→ Material for this task:
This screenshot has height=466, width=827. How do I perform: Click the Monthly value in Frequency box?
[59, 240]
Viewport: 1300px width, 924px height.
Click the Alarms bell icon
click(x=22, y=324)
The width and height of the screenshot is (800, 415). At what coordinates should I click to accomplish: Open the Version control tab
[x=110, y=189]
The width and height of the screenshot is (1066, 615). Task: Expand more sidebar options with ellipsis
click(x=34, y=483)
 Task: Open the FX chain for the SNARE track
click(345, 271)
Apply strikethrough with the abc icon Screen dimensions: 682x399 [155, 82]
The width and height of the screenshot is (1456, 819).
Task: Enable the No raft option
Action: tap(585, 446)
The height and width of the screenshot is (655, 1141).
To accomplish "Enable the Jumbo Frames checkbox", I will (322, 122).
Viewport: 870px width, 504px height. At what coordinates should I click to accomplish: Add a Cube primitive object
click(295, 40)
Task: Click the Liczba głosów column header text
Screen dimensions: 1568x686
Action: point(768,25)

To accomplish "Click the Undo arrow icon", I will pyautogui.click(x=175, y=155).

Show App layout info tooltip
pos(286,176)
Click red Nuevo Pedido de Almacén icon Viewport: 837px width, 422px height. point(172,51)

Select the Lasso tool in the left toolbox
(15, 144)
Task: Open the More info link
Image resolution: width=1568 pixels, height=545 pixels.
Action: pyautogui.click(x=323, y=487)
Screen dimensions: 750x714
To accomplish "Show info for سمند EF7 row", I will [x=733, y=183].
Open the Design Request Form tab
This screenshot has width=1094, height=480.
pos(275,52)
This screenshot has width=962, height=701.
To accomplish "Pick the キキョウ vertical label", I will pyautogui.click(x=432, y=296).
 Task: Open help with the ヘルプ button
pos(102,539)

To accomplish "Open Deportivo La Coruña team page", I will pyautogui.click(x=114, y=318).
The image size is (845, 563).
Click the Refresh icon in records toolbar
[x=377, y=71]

→ Your instructions: Print the material word for word, with nothing left out.

→ Response box:
This screenshot has height=466, width=827. How do I perform: Click the Monthly value in Frequency box?
[59, 240]
Viewport: 1300px width, 924px height.
Click the Alarms bell icon
click(x=22, y=324)
The width and height of the screenshot is (800, 415). At what coordinates should I click to accomplish: Open the Version control tab
[x=110, y=189]
The width and height of the screenshot is (1066, 615). Task: Expand more sidebar options with ellipsis
click(x=34, y=483)
 Task: Open the FX chain for the SNARE track
click(345, 271)
Apply strikethrough with the abc icon Screen dimensions: 682x399 [155, 82]
The width and height of the screenshot is (1456, 819).
Task: Enable the No raft option
Action: tap(585, 446)
The height and width of the screenshot is (655, 1141).
To accomplish "Enable the Jumbo Frames checkbox", I will (322, 122).
Viewport: 870px width, 504px height. At what coordinates should I click to accomplish: Add a Cube primitive object
click(295, 40)
Task: Click the Liczba głosów column header text
Screen dimensions: 1568x686
Action: point(768,25)

To accomplish "Click the Undo arrow icon", I will pyautogui.click(x=175, y=155).

Show App layout info tooltip
pos(286,176)
Click red Nuevo Pedido de Almacén icon Viewport: 837px width, 422px height. point(172,51)

Select the Lasso tool in the left toolbox
(15, 144)
Task: Open the More info link
Image resolution: width=1568 pixels, height=545 pixels.
Action: pyautogui.click(x=323, y=487)
Screen dimensions: 750x714
To accomplish "Show info for سمند EF7 row", I will [x=733, y=183].
Open the Design Request Form tab
This screenshot has width=1094, height=480.
pos(275,52)
This screenshot has width=962, height=701.
To accomplish "Pick the キキョウ vertical label", I will pyautogui.click(x=432, y=296).
 Task: Open help with the ヘルプ button
pos(102,539)

To accomplish "Open Deportivo La Coruña team page", I will pyautogui.click(x=114, y=318).
The image size is (845, 563).
Click the Refresh icon in records toolbar
[x=377, y=71]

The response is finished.